Shifted to All Day Kindergarten
Monday was Derek’s first day of all day Kindergarten. Hew did AWESOME! He was happy to spend the day with his classmates. He did start to stress and show tears when he got back to class after lunch not knowing what the routine was but he quickly got into the swing of things and was tear-free on Tuesday. Monet tells me often that she misses him already, even though I have found several activities to pass her time away. So I guess he is no longer my baby and I will have to try to see him through different eyes now.
Changes for the Good and Normal
So I wanted to let you know how Derek’s Annual visit for his Kidney Transplant went…
GOSH DARN PERFECT!!!!
His labs turned out great despite our Disneyland “misadventures” and diversions. WHEW!!! He saw one of his favorite doctors, Dr. J.J., however Dr. Singer was on vacation but we left her a homemade card with LOTS OF PICTURES!! He was removed from another medication.
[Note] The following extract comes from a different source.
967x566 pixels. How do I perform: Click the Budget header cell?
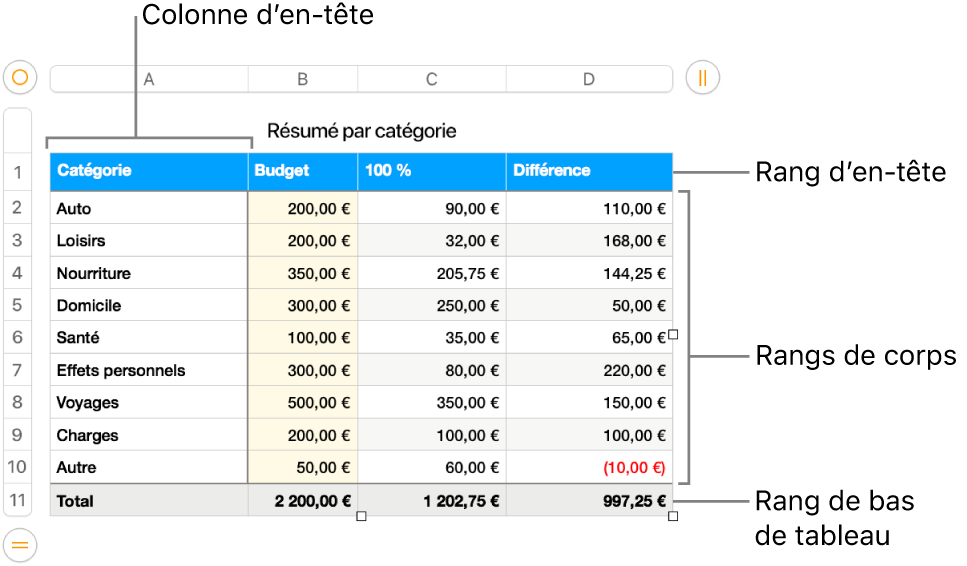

He has been on an antiviral since the transplant and they finally determined that he no longer needed it, as long as he stayed CMV free (we know that he will eventually be on it again once he does contract CMV (shoot 98% of us have had it and carry it in our bodies.) But for now it is one less expense for us and another medication he doesn’t need.
Remember August 30 is Pepperoni Pizza and Chocolate Milk if you want to share in the party at your home!!!! Again, Kate thank you so much for doing this in 2007, it will be our family tradition FOREVER!
More News of the Normal
Last week Derek also started Kindergarten…I can’t believe that the last 5 years have gone so quickly and here we are seeing the fruits of our struggles and all of Derek’s strength and courage materialize in him going to school & on time with kids his own age. I have to say I think I couldn’t be more proud as I walked out of his classroom with the warmth of his hugs and kiss lingering. Steve and I did a good job and I felt it then and there, though I fought the tears back as hard as I could as I left. I miss my baby boy but he will be an amazing man one day and I can see it already. His first week was great!! He really likes and trusts his teacher which makes me feel comfortable in leaving him in her care. Right now he is in 1/2 Day Kindergarten but he wantsto spend all day there and have lunch with his friends. We took him to Wal-Mart last week and let him pick out a lunch box, thermos and bowl and have accepted the fact that he will be attending all day classes in a couple of weeks once he has fewer doctor appointments (he has had 3-4 a week the last few weeks.)